I love the use of arrows here. Because “arrows”-not arguments-is what this game is all about. These aren’t rational arguments, but cognitive associations. Government is associated with control; control/regulation of banks is associated with socialism (as pejorative), which is a huge red flag for most people because it’s somehow simultaneously associated with Nazism and Stalinism, and both are “enemies of the nation”; and that’s all “bery bery bad.” The wild thing is that these associations are are physically structured in our brains, taking up physical space, physically linked in our neural networks. Republicans have had so much success in burning these associative networks into our brains that nowadays the mere mention of the word “government” activates the whole string. When Democrats fail to boldly say, “No, actually greed is bad!” they’re allowing Republicans to take something as popular as fairness and associate it with fear and resignation; and they’re failing to activate the powerfully motivativing neural networks in our brains that are concerned with fairness and compassion.
In his post Taxes & Terrorism (Open Left), Paul Rosenberg argues that:
…the basis of conservative politics is fear… The conservative try to flood the zone with fear, so that people can’t think straight . . . If the GOP can turn anything into a flashpoint of fear, then they can keep on repeating it, and all thought shuts down–perhaps not for everyone, but for enough. But for them to be really secure, they need the Democrats to buy into their logic as well. Once the Democrats are gripped with fear, and unwilling to talk about a given issue, then that issue belongs to the GOP. Their position on it doesn’t have to make any sense. Making sense is beside the point. The point is scaring people. The point is, in a word, terrorism.
So Republicans have a culture of fear-mongering, that is met by Democrats’ culture of caution. For whatever complicated reasons, this hasn’t taken nearly as much in France. The Other School of Economics argues that that’s really what’s at stake in France:
…more than such and such policies (a tax cut here, a pension age there), it is the blanket acceptance of the liberal [meaning neo-liberal economic] dogma as the only reasonable alternative that is the ultimate prize…
The trouble is that the French seem to be quite recalcitrant, and are telling us that Society is not dead yet…
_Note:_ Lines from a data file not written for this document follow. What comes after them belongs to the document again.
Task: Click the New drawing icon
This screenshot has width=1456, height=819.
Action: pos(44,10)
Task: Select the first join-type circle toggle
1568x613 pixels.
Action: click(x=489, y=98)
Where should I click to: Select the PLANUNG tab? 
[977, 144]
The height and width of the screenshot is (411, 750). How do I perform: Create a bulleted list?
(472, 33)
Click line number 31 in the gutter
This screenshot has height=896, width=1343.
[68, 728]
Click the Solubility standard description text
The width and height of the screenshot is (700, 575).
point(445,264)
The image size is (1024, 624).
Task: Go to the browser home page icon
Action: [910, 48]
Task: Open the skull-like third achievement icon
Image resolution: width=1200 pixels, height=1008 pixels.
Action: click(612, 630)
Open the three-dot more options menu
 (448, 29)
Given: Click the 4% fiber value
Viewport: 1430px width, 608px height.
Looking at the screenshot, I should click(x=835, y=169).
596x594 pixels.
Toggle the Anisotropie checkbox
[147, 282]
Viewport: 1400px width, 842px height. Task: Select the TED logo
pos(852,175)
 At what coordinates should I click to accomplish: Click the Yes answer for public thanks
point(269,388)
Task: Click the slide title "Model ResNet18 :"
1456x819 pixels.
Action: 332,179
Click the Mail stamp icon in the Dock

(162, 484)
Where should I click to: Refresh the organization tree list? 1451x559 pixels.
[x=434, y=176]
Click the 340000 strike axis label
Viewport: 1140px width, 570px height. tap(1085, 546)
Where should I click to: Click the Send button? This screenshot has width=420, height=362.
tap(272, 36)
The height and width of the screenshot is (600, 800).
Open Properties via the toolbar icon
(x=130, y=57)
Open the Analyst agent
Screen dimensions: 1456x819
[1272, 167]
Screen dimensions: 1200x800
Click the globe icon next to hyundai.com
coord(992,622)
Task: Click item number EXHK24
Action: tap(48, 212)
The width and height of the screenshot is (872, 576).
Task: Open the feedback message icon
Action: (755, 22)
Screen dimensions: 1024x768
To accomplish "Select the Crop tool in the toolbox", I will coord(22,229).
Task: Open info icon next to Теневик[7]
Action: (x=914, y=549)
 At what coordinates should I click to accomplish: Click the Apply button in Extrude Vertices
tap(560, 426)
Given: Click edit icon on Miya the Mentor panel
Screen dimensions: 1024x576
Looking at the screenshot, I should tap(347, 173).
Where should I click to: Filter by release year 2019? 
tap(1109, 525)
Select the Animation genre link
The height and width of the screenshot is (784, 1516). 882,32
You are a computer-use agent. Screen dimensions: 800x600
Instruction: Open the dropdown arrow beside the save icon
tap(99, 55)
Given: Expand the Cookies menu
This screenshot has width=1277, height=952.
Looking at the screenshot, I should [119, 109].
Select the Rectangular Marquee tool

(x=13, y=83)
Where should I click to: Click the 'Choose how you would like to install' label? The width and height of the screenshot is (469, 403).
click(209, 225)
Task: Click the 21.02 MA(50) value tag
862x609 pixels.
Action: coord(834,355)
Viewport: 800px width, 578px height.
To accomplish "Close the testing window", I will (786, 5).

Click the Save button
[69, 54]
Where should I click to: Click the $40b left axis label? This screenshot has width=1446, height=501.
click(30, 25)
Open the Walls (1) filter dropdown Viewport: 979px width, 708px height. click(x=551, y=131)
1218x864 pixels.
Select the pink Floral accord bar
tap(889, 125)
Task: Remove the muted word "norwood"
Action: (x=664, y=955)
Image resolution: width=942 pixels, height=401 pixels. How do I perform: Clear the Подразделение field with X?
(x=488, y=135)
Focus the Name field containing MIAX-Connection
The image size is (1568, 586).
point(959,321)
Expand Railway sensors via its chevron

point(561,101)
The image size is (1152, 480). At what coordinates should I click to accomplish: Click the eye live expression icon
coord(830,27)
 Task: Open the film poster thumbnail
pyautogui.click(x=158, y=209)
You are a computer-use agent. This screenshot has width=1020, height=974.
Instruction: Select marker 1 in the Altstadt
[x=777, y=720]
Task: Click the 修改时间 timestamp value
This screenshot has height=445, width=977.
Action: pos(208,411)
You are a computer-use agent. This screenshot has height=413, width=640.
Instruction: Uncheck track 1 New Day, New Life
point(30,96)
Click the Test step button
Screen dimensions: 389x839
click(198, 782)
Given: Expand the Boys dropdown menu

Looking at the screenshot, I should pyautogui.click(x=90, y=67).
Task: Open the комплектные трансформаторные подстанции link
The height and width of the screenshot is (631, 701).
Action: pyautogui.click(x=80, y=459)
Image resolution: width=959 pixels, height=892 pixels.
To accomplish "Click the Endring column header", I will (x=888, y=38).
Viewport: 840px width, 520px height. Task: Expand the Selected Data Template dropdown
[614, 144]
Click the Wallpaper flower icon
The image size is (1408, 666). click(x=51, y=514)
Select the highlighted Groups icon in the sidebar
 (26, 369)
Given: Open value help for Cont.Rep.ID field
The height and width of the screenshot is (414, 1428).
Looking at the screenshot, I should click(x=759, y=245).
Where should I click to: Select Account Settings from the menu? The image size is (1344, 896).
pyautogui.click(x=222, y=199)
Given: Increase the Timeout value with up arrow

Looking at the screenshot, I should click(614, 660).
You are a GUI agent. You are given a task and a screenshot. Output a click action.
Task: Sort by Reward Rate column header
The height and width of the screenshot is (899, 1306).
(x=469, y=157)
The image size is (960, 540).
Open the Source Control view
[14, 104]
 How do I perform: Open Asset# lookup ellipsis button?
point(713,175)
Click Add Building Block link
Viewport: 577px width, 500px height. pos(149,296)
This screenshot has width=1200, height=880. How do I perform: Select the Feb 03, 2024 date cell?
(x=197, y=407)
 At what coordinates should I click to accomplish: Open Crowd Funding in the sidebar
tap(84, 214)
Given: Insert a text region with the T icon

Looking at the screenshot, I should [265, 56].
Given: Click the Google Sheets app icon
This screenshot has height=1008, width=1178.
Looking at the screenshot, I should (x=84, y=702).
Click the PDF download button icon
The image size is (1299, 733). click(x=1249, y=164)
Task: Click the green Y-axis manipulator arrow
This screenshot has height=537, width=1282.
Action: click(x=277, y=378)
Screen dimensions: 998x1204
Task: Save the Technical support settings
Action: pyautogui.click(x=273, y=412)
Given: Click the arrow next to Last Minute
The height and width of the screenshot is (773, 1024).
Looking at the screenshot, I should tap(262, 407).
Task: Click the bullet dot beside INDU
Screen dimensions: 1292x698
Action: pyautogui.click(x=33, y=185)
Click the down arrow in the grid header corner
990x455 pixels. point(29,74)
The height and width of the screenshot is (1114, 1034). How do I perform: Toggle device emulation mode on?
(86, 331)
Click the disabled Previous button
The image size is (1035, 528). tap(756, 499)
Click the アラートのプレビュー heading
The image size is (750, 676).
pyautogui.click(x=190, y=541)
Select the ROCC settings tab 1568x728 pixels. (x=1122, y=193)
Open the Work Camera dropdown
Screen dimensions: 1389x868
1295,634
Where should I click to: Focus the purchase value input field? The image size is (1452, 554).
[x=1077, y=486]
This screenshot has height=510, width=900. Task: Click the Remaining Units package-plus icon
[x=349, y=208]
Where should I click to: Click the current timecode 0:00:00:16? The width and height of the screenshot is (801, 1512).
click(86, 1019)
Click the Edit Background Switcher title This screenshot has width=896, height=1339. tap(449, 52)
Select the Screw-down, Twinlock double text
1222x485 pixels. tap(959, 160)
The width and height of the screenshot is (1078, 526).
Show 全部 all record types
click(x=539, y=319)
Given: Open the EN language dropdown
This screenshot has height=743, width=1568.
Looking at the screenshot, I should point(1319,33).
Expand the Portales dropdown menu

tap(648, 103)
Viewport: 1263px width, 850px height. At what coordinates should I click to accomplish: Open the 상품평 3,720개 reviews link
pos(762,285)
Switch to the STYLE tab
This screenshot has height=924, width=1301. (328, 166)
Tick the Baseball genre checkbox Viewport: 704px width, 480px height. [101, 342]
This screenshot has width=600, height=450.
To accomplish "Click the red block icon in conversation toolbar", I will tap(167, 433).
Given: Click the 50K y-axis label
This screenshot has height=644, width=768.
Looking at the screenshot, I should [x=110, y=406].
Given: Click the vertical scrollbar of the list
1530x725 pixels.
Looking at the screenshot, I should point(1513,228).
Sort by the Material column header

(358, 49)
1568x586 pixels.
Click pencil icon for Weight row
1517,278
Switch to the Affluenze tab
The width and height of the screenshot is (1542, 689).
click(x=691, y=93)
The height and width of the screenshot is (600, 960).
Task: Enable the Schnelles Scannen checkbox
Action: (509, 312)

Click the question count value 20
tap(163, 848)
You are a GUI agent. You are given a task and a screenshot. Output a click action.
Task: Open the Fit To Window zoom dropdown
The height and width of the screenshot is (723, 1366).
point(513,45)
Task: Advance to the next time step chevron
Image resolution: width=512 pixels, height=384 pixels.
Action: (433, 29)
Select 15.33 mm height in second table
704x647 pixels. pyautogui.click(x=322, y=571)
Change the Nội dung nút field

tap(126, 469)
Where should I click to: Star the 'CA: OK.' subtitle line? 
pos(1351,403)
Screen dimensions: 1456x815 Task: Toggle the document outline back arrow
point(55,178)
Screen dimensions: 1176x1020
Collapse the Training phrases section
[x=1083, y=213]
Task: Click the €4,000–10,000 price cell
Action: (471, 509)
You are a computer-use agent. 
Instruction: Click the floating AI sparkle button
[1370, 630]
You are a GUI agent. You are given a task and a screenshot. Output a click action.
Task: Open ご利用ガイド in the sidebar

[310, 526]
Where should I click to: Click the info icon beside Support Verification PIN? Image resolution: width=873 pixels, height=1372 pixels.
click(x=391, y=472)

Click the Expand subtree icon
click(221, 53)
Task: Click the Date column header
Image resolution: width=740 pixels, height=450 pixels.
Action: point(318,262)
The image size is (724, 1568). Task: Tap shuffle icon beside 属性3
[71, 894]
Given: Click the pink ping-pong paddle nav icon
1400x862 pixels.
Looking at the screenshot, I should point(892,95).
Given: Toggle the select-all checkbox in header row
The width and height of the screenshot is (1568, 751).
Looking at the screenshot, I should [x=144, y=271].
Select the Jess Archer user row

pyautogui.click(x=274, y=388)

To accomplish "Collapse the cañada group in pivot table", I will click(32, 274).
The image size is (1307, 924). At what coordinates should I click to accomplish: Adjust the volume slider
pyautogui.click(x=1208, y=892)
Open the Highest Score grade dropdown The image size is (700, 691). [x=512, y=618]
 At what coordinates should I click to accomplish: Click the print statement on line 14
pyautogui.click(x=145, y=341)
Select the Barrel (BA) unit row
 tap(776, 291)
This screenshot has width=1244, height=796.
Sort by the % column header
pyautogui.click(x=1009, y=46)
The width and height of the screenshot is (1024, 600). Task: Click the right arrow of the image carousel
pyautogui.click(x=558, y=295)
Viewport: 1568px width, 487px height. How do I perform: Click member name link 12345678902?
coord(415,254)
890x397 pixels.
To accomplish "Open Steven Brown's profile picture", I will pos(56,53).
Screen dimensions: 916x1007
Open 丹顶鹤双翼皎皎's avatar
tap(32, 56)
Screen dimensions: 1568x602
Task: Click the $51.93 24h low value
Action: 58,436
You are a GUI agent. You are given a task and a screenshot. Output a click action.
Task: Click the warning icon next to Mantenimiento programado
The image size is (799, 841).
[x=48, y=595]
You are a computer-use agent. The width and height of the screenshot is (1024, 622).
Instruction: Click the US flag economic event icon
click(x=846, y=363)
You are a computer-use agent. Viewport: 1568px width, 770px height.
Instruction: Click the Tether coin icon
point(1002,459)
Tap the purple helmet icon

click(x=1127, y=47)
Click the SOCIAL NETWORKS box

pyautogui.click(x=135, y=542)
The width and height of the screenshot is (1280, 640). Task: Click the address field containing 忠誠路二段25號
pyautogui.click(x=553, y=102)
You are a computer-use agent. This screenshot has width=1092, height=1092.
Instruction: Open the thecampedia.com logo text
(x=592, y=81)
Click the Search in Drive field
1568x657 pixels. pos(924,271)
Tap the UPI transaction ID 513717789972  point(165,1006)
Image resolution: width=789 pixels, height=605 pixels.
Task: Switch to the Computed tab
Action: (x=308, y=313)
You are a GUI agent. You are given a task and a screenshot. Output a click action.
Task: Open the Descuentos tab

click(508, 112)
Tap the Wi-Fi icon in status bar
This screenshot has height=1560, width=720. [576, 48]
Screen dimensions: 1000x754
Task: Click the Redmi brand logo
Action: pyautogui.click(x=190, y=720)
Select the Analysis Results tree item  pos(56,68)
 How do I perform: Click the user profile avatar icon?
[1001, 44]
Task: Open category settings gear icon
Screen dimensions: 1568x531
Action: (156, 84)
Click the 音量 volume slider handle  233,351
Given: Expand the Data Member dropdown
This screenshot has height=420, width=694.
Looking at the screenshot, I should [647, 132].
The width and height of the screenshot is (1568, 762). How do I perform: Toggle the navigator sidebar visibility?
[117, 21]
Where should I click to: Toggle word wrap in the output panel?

We should ponder what makes this country still have the ability to reactivate its immune defenses like that. Not being naïve about the many not-so-glamorous aspects of French society (the same as everywhere else really: temptation to materialism, inequalities, latent racism, yadi yada…) there is still a “cultural exception” that is driving the neo-cons nuts. The French should keep it that way.
Progressives in France are still willing to frame a progressive narrative, rather than parrot the reactionaries. When a political party (or whatever organized force with power) actually tells a progressive story, they provide and reinforce cognitive associations that can actually change the way a society thinks. A potent progressive narrative inoculates against fear (so that when, for example, reactionaries try to scare people about potential terrorist threats, society is undeterred) and activates our feelings of compassion, justice and fairness as motivators. As a result, young people are more willing to get out into the streets and to sacrifice convenience today for the long-term health of the whole society – their resignation navigated and their better angels activated. Protests are then bigger, and because they’re bigger they then get even BIGGER because people want to go to big protests, not small ones. So then they’re also more powerful, and they’re more powerfully leveraged politically because there’s not such a chasm between the political parties and young idealists out in the streets. And because protest is seen as powerful by more people, more people are down to participate.
How to get from here to there? We’ve got our work cut out for us.